India’s Growth Momentum
India posted 8.2% GDP growth in Q2 2025-26, supported by industry and services. Factors such as GST rationalisation, lower crude prices and strong corporate balance sheets improved economic resilience.
High-frequency indicators in Q3 showed festival-led demand and rising private investment, though merchandise exports weakened due to subdued global demand.
Static GK Tip: GDP is measured by both the production approach (GVA) and expenditure approach.
What Will Drive Growth Ahead
Growth is expected to remain driven by agriculture prospects, GST reforms, and improved credit conditions. Rural spending and corporate health are likely to support domestic demand.
RBI projected 7.3% GDP growth for FY 2025-26, with moderation expected in the following quarters as global demand stabilises.
Inflation Trends Shaping Policy
Inflation eased sharply in October 2025 due to a correction in food prices and stable core inflation. With inflation falling below earlier projections, monetary policy gained space for a calibrated rate cut.

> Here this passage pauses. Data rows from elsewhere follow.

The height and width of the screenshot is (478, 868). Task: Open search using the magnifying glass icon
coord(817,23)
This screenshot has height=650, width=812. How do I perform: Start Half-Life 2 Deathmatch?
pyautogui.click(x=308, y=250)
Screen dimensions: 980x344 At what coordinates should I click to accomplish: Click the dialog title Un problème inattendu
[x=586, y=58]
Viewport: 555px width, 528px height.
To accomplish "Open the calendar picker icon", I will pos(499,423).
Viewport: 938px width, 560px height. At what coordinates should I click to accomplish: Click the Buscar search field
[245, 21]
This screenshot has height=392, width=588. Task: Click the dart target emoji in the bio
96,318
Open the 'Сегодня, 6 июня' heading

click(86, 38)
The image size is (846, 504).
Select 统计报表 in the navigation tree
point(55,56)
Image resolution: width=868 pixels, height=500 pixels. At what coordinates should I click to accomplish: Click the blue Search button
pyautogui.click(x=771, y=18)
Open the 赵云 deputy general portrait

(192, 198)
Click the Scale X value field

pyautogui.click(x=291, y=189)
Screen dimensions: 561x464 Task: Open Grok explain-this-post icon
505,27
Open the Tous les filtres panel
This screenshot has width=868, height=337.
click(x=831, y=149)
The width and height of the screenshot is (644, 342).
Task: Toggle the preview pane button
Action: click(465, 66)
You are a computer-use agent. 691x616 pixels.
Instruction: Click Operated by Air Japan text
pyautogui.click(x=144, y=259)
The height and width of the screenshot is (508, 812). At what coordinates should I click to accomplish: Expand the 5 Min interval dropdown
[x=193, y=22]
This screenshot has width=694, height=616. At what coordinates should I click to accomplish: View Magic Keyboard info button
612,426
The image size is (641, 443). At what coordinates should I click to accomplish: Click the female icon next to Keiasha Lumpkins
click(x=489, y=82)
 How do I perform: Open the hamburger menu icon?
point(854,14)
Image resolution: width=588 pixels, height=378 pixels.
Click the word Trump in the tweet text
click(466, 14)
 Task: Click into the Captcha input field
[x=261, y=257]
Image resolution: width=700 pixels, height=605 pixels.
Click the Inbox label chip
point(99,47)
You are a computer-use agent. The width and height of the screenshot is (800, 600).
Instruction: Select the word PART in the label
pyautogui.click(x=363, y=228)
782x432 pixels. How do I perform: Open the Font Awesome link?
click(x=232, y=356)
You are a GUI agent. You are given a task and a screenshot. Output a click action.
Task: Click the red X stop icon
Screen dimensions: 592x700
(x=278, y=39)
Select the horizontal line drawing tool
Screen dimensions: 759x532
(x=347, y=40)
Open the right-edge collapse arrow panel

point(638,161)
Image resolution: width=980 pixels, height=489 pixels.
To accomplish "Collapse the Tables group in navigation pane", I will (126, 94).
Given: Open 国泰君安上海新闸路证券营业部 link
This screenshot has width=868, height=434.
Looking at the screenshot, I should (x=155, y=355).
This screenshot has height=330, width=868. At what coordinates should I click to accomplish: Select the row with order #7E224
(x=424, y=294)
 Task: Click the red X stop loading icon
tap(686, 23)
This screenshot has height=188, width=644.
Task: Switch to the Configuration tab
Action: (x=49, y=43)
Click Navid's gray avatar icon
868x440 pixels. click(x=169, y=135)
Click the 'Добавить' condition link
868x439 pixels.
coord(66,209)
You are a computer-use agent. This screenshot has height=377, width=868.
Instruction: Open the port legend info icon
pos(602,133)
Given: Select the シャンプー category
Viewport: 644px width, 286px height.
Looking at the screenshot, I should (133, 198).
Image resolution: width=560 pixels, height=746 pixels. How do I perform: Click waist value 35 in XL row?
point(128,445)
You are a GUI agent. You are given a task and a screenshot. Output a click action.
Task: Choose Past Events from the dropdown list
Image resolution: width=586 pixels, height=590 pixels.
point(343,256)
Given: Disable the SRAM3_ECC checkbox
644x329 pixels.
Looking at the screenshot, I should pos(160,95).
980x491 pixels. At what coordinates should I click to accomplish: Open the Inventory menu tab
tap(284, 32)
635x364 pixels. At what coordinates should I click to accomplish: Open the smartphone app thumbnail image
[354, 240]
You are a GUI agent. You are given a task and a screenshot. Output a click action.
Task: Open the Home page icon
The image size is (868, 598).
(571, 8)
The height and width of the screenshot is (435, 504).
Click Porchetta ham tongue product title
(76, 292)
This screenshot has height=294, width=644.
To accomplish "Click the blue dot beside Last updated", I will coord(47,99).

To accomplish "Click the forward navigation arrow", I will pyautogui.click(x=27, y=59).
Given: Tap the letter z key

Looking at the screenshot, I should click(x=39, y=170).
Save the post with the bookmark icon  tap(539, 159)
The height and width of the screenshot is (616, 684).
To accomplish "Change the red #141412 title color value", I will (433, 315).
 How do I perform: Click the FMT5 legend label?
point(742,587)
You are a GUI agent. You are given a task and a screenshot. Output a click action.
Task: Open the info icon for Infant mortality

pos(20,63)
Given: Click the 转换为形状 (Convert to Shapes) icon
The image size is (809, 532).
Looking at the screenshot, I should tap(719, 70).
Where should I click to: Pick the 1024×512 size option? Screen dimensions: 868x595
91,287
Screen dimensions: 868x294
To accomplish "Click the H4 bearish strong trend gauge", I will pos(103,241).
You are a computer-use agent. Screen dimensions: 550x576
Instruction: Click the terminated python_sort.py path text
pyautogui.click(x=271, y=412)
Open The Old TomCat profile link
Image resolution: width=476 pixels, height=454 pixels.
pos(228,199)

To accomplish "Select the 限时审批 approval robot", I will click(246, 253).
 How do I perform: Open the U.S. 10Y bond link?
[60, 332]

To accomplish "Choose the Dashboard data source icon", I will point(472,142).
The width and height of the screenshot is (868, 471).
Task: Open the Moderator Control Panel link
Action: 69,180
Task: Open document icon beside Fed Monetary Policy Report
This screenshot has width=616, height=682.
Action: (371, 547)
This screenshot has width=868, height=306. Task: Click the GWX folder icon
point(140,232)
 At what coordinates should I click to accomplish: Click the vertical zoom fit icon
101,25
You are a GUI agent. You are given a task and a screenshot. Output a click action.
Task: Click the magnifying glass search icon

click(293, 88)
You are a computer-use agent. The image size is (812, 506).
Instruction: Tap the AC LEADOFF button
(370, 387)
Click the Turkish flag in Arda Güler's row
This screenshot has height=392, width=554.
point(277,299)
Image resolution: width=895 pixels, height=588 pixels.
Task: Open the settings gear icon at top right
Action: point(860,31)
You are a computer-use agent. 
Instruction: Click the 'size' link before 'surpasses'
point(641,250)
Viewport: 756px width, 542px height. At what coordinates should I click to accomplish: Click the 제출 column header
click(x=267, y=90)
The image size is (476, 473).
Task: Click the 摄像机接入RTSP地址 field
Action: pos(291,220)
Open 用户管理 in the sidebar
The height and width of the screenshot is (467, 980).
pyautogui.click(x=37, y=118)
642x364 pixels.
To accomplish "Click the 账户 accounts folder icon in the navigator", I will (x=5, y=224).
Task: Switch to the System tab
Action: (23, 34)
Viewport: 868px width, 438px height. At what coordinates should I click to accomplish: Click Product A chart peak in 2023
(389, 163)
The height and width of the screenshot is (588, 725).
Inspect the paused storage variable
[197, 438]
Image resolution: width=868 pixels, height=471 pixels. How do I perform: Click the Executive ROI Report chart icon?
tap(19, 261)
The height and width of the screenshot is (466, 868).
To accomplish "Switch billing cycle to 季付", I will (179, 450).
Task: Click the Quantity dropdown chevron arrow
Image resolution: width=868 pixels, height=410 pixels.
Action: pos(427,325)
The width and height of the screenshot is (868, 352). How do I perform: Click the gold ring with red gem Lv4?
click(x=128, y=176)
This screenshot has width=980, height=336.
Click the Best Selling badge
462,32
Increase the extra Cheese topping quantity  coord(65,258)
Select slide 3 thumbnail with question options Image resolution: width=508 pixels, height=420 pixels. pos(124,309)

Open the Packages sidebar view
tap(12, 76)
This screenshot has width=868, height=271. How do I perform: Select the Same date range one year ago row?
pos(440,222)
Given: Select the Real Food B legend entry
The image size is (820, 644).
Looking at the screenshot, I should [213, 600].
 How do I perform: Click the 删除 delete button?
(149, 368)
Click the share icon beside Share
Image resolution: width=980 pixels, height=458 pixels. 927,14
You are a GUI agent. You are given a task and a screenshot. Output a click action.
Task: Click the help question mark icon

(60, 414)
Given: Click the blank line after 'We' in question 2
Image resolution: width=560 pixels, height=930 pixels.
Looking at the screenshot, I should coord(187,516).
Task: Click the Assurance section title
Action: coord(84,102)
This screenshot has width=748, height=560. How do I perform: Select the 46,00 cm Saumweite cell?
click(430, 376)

Underlying pressures remained muted, strengthening confidence that price stability is holding.
Inflation Outlook
The RBI expects 2.0% inflation for FY 2025-26, marking one of the lowest readings in recent years. A favourable kharif and rabi season, combined with easing global commodity prices, contributed to this projection.
Inflation for FY 2026-27 is expected to firm gradually, aligning closer to the 4% target.
Static GK fact: India’s formal inflation target is 4% ±2%, adopted in 2016 under the inflation-targeting framework.
Why the Meeting Matters
The December 2025 meeting highlights how monetary policy anticipates future risks. Low inflation, early growth softening and stable liquidity encouraged a proactive rate cut. For aspirants, it explains how central banks balance growth support with price stability, even amid uncertain global cues.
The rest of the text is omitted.